How we moved from 30 servers to 2: Go
How we moved from 30 servers to 2: Go
When we released the first version of IronWorker about 3 years ago, it was written in Ruby, and the API was written in Rails. After some time, the load began to grow rapidly and we quickly reached the limit of our Ruby applications. In short, we switched to Go. And if you want to know the details - read on ...
First, a bit of history: we wrote the first version of IronWorker, originally called SimpleWorker (not a bad name, is it?) We were a consulting company creating applications for other companies, and at that time there were 2 popular things: Amazon Web Services and Ruby On Rails. And so we created applications using Ruby on Rails and AWS, and attracted new customers. The reason we created IronWorker was to "scratch where it itches." We had several clients using devices that constantly sent data 24/7 and we had to receive and convert this data into something useful. This problem was solved by starting heavy processes on a schedule that processed data every hour, every day and so on. We decided to create something that we can use for all our customers, without the need to constantly raise and maintain a separate infrastructure for each of them in order to process its data. Thus, we created a “handler as a service”, which we first used for our tasks, and then we decided that perhaps someone else would need a similar service and we made it public. So IronWorker was born.
Constant loading of processors on our servers was about 50-60%. When the load grew, we added more servers to keep the processor load at about 50%. This suited us while we were satisfied with the price we paid for so many servers. The bigger problem was how we dealt with load surges. Another jump in load (traffic) created a domino effect, which could damage the whole cluster. During such a jump in load, which is only 50% higher than usual, our Rails servers started using the processor 100% and stopped responding. This made the load balancer think that this server crashed and redistribute the load between the other servers. And, since, in addition to processing requests for a crashed server, the remaining servers had to handle peak load, it usually took a little time until the next server crashed, which was again excluded from the balancer pool, and so on. Pretty soon, all servers went down. This phenomenon is also known as colossal clusterf ** k (+ Blake Mizerany )
The only way to avoid this with the applications that we had at that time is to use a huge amount of additional power to reduce the load on our servers and be ready for peak loads. But that meant spending a huge amount of money. Something had to be changed.
We rewrote it
We decided to rewrite the API. It was a simple solution. Honestly, our API written in Ruby on Rails was not scalable. Based on many years of experience developing similar things in Java that could handle a lot of workload using far less resources than Ruby on Rails, I knew that we could do it much better. So the solution came down to which language to use.
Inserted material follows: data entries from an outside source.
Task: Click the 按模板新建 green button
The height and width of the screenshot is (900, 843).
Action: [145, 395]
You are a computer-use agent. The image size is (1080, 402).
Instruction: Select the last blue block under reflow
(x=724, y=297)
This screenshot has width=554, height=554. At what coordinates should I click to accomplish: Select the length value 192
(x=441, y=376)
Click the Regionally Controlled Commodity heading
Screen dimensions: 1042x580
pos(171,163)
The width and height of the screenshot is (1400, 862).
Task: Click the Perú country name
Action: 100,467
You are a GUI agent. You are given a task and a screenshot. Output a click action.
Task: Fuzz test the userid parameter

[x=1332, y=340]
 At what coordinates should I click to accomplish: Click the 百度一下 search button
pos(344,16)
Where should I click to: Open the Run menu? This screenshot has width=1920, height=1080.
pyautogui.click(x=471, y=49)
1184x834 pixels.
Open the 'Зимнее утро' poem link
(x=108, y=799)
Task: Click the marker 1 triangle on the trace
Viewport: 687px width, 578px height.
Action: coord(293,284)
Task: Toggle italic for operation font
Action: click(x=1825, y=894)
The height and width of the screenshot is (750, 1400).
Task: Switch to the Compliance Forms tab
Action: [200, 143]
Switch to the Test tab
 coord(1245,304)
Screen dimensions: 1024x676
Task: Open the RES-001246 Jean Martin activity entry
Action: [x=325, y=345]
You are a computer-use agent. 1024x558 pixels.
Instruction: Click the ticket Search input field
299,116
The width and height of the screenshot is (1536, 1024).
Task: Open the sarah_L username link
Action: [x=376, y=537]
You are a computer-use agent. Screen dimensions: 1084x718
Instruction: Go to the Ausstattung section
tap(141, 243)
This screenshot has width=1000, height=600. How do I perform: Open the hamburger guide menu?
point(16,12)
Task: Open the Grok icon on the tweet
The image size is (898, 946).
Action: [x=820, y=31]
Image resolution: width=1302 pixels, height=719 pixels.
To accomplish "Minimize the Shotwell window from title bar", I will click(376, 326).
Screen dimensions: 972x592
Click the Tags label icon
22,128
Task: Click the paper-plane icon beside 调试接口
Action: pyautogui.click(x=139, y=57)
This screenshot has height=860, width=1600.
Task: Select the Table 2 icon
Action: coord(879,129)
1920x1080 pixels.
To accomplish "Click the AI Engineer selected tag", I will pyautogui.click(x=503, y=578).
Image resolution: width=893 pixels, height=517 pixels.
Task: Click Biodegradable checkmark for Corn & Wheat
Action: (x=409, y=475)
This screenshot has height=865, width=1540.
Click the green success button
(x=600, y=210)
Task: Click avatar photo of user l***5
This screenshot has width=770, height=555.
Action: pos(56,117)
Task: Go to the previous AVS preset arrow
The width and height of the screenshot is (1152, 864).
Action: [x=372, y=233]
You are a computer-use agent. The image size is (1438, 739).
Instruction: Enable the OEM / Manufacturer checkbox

I was open to new ideas, as the last thing I wanted to do was get back to Java. Java is (was?) A wonderful language in which there are many advantages, such as performance, but after writing Ruby code for several years, I was delighted with how productively I can write code. Ruby is a convenient, understandable, and simple language.
When we first decided to try Go, it was a risky decision. There was not a large community, there were not a large number of open source projects, there were no successful cases of using Go in production. Also, we were not sure that we could hire talented programmers if we chose Go. But soon we realized that we could hire the best programmers precisely because we chose Go. We were one of the first companies to publicly announce the use of Go in production, and the first company to post a vacancy announcement on the golang mailing list. After that, the best developers wanted to work for us, because they could use Go in work.
After we launched the version on Go, we reduced the number of servers to two (the second is needed more for reliability). Server load became minimal, as if nothing used resources. The processor load was less than 5%, and the application used several hundred KB of memory (at startup) compared to Rails applications, which consumed ~ 50 MB (at startup). Compare this to the JVM! A lot of time has passed. And since then we never had colossal clusterf ** k again.
We have grown a lot since then. Now we have a lot more traffic, we launched additional services (IronMQ and IronCache), and now we use hundreds of servers to cover the needs of customers. And the whole backend is implemented on Go. In retrospect, it was a great decision to choose Go, because it allowed us to build great products to grow and scale, as well as attract talented people. And, I think that the choice made will continue to help us grow in the foreseeable future.
PS The translation was made with permission from Travis, and if you have any questions, he and other Iron.io team members will be happy to answer them.